Most Americans enjoy potatoes as a side dish with their meal. For children and teens the favorite is french fries, while adults enjoy many different varieties of potatoes preparation ranging from mashed potatoes to baked, to scalloped, to potato cakes to hash browns and many, many other varieties.
A personal favorite of mine are the small, red, round “new potatoes” that are most often served boiled in the red skin, and then are halved and coated in butter and are salted and peppered to taste. These tiny (1 1/2 – 2 inches in diameter) little morsels make a wonderful addition to any meal.
While potatoes can be found at any well stocked grocery store I am convinced the very best and otherwise incomparable potatoes are those that are freshly dug and still have the aroma of the fresh soil from which they were taken. For this reason I have for the past several years grown my own potatoes and with passing year the number of rows planted and the number of pound s of potatoes consumed by by family has grown as our appetite for this tuber continues to grow.
If you have even a small amount of well lighted (sun) space and are willing to do a little soil preparation, growing your own potatoes is easy and can be done with minimal effort and produce great rewards.
As potatoes are a cool season crop the best time to plant is 4-6 weeks before the last frost is expected. In my part of the country (North Carolina) that would be in February. Of course a February planting would require soil preparation earlier.
Start by turning over soil to a depth of ten to twelve inches in an area measuring 15 feet by twenty feet. If available work into the soils any compost, rotted leaves or other organic matter you may have. As potatoes do best in acidic soil you may need to add soybean meal or any other high nitrogen fertilizer and mix this thoroughly into the soil. Cow and/or horse manure is not recommended as these are too harsh for potatoes.
Use a hoe to thoroughly chop clumps and continue mixing fertilizer an organic matter into the soil before forming the soil into rows twenty feet in length and three feet apart for a total of five rows twenty feet in length. Form the rows by using a hoe and rake to make raised rows ten inches high. In the top of each row use hoe to open a four inch deep furrow the length of the row.
You can purchase seed potatoes from a local farm supply store. There are many varieties which the clerk can help you understand by showing examples of each potato. Select the seed that makes the potato you prefer. The five twenty-foot rows you have made will require twelve pounds of seed potatoes.
Prepare the seeds for planting by cutting them into pieces with each piece containing a minimum of three “eyes” )eyes are buds on the face of the potato). Spread the cut potatoes on paper towels with air space between each piece and allow these to dry in a well ventilated room for two days before planting.(to reduce the chances of rot).

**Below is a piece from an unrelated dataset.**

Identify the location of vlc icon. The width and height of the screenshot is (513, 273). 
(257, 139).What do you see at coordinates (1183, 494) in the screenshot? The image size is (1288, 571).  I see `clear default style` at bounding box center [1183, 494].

Plant the seed pieces cut side down, four inches deep and twelve inches apart in the furrow and cover these with two inches of soil. After one or two weeks sprouts will break through the soil. At this time close the furrow by covering the sprouts with an additional two to three inches of soil.
Once the stems of the potato plant grow to a height of eight inches rake soil up and over the stem halfway up its’ height. three weeks later the stem will grow additional inches. Once again rake sufficient soil to cover half this growth all around the plant. This is necessary to keep the newly forming potatoes from breaking the surface and being scalded by the sun’s rays.
Water the plants every week to a depth on one to two inches.
Once the plants set flowers you will know the new potatoes are forming. You can harvest potatoes three weeks after flowering, but these will be small “new” potatoes. You can remove “New” potatoes by carefully removing soil from the base of the plant and selecting potatoes of the size you want. Leave the rest in the ground to grow larger potatoes.
The potato plants will die back and turn yellow when they are no longer making potatoes. You can pull them up at this time and dig in the soil to find remaining potatoes. Gently shake or knock the dirt off the potatoes being careful not to cut or bruise them. After cleaning the potato of dirt lay them out on clean newspaper, inside a cool room (basement or garage) and cover them with towels for three days.
Store potatoes at 50 – 60 degrees if possible and always keep them out of direct sunlight as this will turn them green and make them bitter to the taste.
Select some of the most healthy potatoes for preservation as seeds for next year’s crop.
If all goes well the the above will result in 150 to 200 pounds of potatoes.